▶ Problem requirements: Using the entries that follow, write out the line containing "Click the list icon for Archive Page", the line containing "Bookmark page with", and every line between them, exactly and nothing else.

▶ Data under study:
§

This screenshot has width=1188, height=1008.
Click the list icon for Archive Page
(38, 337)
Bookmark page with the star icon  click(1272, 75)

§

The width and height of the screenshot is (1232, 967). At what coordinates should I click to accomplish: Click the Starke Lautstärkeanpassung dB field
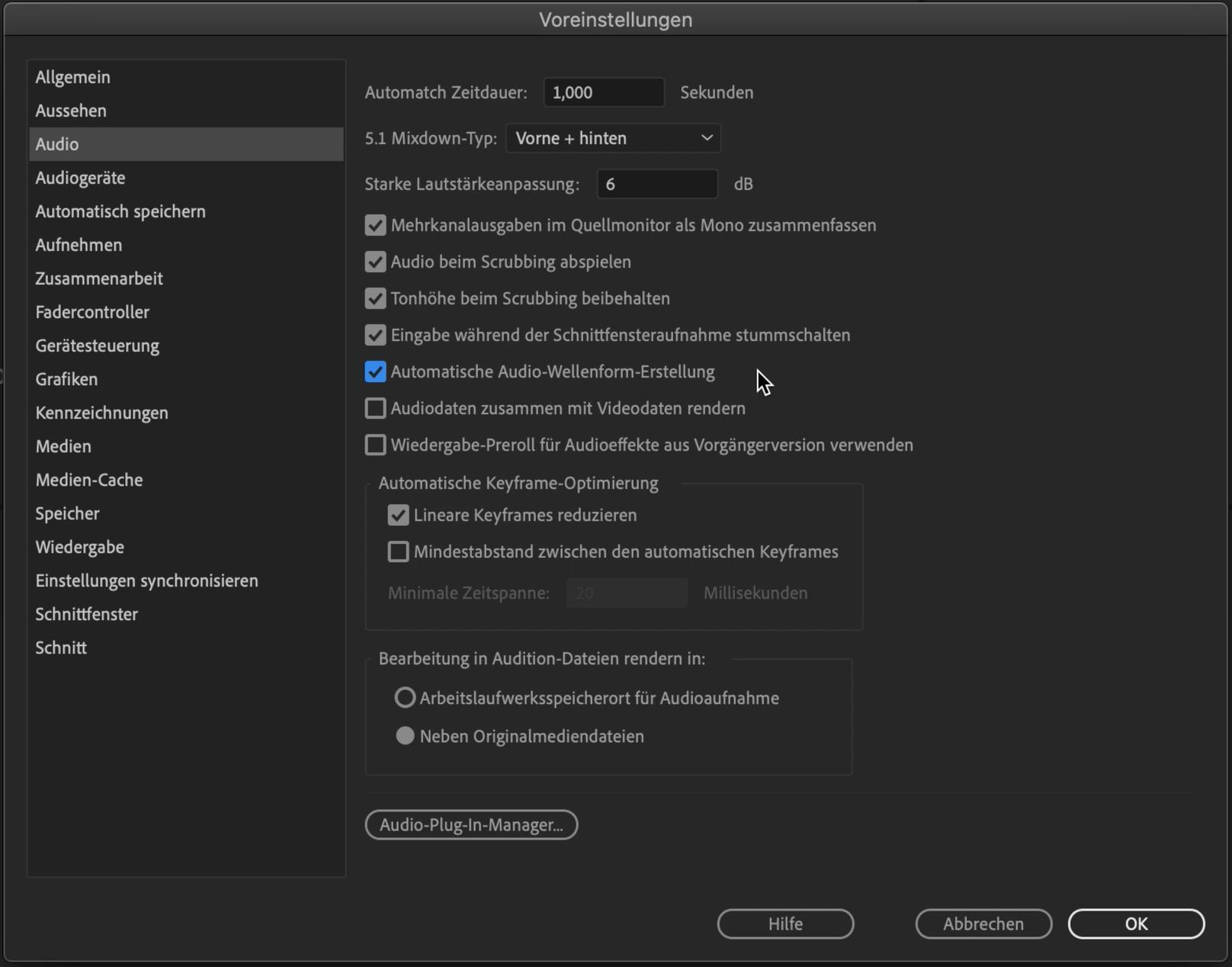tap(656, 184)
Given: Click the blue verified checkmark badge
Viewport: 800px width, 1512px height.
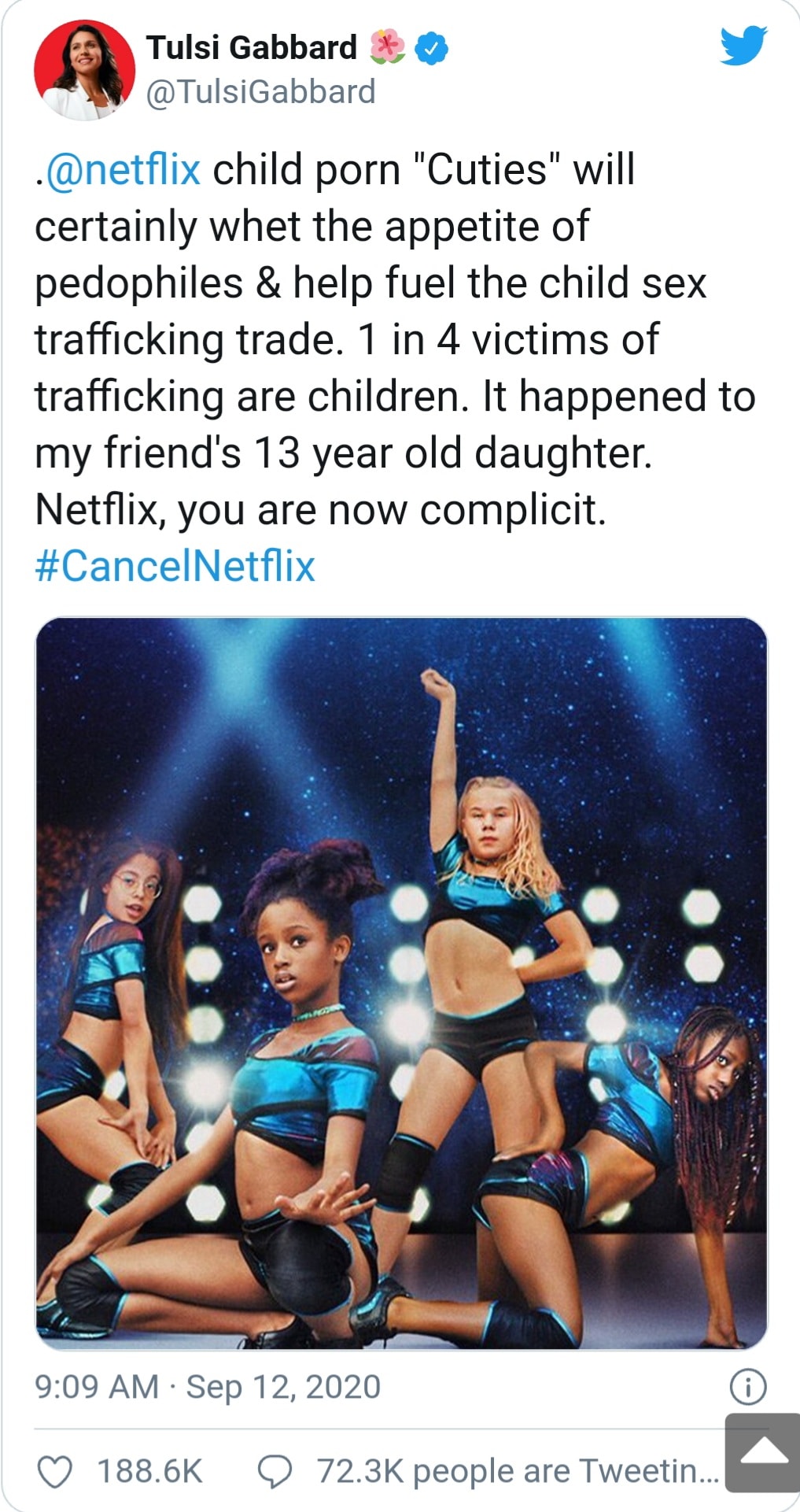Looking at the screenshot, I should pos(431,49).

§

▶ Written response:
Click the list icon for Archive Page
(38, 337)
Bookmark page with the star icon  click(1272, 75)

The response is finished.